Now, however, Antwerp might claim that with Dubai becoming a major diamond trading center, the Emirate should pay a significant part of any global diamond industry campaign.
Similar types of claims might be made about Israel which for many years has been little more than a trading center, albeit one that has made a good living from diamonds by simply buying rough exporting them for polishing, re-importing them and then exporting them to clients and sales offices around the globe.
And then there are the major diamond jewelry consuming countries, such as China and, even more so, the United States. Would they have a legitimate claim by saying that since they are such important retail centers they are therefore already playing a huge role in promoting diamond and jewelry sales?
Meanwhile, some countries are mostly interested in raising the price of rough production, while others are more focused on promoting polished goods.
Final Words…
Unfortunately, for the reasons outlined above, generic diamond marketing campaigns have been somewhat piecemeal over the last decade or so, focusing on particular companies’ products and in specific countries.

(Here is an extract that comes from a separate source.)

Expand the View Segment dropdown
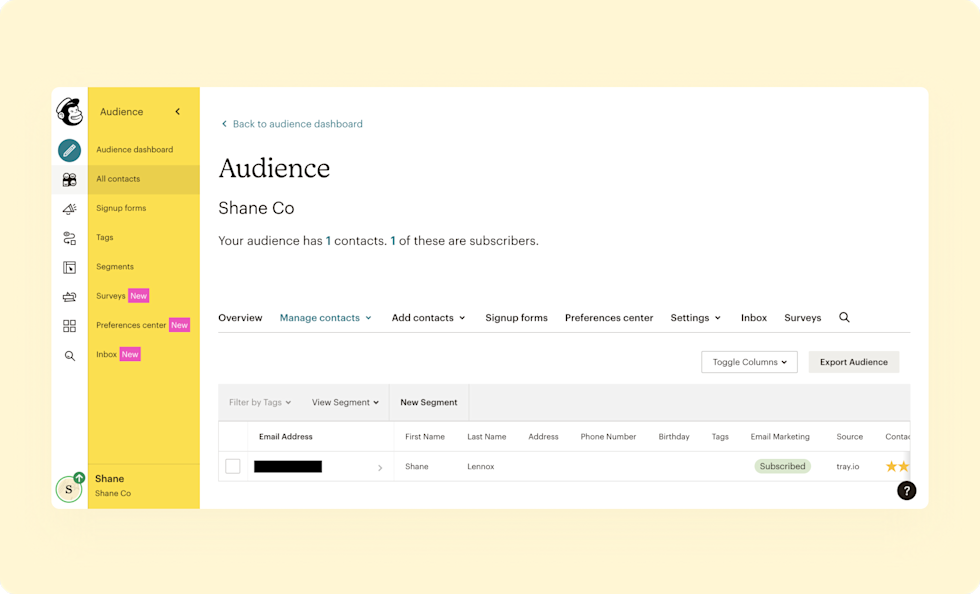 pyautogui.click(x=345, y=402)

Although companies are not to be blamed for investing their promotional money in the Indian, Chinese or US markets, this clearly has led to a rather fractured international scene.
At this stage, nobody expects a fully financed worldwide generic diamond promotional strategy to come about. The diamond industry has moved too far for that to happen.
And although the effect of the marketing initiatives we have seen remains somewhat limited, we should nonetheless praise companies for being willing to invest large amounts of money in the marketing of diamonds.